After finding the line containing "The image size is (893, 291)." below, please output that line and each following one through the line containing "Image resolution: width=670", exactly as written.
□ □ □ □ □ □ □
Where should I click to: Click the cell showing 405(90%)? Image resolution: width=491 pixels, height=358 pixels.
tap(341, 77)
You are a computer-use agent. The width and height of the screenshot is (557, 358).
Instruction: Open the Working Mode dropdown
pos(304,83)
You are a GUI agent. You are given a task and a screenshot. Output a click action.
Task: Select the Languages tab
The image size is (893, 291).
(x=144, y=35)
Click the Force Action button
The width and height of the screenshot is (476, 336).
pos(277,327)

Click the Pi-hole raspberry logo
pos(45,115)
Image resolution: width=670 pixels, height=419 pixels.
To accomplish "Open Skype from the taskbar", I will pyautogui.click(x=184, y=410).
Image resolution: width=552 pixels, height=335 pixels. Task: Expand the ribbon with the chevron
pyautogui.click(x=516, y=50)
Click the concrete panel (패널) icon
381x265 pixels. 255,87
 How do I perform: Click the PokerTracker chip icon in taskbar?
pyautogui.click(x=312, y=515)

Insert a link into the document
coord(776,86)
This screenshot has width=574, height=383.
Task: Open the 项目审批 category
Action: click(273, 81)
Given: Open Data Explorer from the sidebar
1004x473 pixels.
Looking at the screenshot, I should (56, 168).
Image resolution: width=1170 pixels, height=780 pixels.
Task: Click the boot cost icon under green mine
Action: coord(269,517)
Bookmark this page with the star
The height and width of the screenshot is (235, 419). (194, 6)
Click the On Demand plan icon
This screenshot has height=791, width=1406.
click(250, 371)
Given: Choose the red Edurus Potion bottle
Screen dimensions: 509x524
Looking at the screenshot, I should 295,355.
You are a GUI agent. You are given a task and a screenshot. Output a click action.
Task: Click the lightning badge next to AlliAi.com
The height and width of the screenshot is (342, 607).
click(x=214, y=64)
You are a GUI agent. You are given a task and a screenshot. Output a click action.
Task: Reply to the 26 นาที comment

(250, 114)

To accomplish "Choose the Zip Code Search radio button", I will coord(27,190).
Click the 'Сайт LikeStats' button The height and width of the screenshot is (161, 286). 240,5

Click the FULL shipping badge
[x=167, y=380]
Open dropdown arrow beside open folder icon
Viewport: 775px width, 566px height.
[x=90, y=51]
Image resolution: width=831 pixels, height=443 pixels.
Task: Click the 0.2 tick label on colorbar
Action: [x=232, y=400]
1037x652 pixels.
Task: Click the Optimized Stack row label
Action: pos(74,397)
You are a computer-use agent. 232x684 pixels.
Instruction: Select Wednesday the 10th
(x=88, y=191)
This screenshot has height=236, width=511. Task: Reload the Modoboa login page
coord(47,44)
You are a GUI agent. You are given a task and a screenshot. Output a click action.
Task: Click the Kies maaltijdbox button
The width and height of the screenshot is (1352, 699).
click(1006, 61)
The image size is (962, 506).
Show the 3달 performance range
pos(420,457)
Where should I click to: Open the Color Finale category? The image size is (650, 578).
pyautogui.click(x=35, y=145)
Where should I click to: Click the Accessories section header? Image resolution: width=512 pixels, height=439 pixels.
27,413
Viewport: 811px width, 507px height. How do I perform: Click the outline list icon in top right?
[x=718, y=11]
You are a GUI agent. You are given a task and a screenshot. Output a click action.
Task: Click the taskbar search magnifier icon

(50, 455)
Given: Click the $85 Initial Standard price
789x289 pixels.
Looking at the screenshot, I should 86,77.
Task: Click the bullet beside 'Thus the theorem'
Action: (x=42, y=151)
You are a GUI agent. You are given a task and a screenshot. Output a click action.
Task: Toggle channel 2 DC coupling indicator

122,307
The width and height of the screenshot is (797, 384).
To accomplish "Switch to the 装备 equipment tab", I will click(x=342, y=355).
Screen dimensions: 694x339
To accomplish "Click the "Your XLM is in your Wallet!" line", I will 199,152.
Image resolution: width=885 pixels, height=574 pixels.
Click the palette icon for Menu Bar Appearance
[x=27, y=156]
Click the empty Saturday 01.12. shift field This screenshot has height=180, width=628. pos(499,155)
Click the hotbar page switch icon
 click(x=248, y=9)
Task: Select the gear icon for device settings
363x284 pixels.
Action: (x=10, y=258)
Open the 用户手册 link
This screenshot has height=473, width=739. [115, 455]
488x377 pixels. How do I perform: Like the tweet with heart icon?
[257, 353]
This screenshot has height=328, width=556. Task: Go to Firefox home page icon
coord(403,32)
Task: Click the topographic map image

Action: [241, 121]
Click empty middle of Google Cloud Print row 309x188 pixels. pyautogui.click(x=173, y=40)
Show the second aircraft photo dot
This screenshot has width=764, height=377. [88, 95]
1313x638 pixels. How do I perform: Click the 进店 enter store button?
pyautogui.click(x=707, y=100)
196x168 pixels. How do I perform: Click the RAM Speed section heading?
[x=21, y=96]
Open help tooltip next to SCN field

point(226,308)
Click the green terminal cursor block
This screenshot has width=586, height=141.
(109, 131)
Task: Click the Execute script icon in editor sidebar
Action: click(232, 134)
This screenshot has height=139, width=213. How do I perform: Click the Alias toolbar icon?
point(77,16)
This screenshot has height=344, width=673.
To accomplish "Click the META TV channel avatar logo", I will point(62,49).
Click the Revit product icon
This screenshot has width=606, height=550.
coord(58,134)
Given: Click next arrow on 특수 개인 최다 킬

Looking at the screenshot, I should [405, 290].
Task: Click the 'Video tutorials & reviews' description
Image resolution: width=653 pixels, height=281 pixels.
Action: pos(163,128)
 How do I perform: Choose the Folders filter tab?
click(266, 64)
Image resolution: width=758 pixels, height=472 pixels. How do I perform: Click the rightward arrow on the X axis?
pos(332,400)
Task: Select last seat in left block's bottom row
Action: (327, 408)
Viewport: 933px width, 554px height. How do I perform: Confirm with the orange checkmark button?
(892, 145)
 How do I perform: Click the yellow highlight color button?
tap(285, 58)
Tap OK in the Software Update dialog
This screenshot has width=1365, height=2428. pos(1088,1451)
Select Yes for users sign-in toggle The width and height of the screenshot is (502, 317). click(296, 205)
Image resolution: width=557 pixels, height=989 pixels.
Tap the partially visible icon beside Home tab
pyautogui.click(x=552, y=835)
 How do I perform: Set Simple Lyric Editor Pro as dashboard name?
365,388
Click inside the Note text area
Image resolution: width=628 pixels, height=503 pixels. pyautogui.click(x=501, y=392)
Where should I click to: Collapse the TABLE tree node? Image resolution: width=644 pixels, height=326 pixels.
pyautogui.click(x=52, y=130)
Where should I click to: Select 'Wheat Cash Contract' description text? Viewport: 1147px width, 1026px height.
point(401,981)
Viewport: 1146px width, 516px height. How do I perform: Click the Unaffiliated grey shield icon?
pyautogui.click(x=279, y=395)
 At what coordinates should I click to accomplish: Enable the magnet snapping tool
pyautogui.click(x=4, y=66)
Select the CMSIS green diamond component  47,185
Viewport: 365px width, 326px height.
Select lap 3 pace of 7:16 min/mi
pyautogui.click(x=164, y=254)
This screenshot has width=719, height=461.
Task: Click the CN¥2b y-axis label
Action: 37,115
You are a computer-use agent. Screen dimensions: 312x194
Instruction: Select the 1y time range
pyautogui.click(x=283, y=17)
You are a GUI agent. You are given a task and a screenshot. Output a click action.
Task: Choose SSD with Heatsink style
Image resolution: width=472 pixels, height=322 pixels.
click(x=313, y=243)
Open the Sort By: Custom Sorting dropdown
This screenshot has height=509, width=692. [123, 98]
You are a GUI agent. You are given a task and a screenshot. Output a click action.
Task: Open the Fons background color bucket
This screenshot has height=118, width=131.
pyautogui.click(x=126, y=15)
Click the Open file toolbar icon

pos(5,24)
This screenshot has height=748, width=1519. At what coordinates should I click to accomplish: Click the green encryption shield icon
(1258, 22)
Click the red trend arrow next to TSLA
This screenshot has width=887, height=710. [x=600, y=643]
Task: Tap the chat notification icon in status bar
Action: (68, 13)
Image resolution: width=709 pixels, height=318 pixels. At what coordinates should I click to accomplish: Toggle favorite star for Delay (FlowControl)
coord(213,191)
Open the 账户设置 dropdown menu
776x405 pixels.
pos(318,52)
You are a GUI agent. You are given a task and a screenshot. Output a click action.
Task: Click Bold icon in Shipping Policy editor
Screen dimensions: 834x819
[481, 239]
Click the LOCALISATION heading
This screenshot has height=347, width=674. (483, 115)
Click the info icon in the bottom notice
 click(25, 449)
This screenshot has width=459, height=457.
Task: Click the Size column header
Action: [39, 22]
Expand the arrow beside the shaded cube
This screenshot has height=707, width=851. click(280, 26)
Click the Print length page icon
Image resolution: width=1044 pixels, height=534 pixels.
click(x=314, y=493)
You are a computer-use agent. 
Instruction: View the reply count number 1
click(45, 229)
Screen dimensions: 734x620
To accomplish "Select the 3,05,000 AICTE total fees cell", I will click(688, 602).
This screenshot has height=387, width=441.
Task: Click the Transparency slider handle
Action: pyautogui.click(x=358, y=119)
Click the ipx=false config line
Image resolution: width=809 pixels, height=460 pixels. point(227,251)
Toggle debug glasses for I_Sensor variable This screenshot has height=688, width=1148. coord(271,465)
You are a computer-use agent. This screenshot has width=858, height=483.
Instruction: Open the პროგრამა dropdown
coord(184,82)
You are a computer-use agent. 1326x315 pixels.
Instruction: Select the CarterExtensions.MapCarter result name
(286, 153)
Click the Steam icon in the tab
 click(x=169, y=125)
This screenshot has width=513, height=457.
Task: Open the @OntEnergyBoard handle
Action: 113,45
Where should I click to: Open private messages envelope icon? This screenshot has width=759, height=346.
□ □ □ □ □ □ □
Expected output:
The image size is (893, 291).
(x=144, y=35)
Click the Force Action button
The width and height of the screenshot is (476, 336).
pos(277,327)

Click the Pi-hole raspberry logo
pos(45,115)
Image resolution: width=670 pixels, height=419 pixels.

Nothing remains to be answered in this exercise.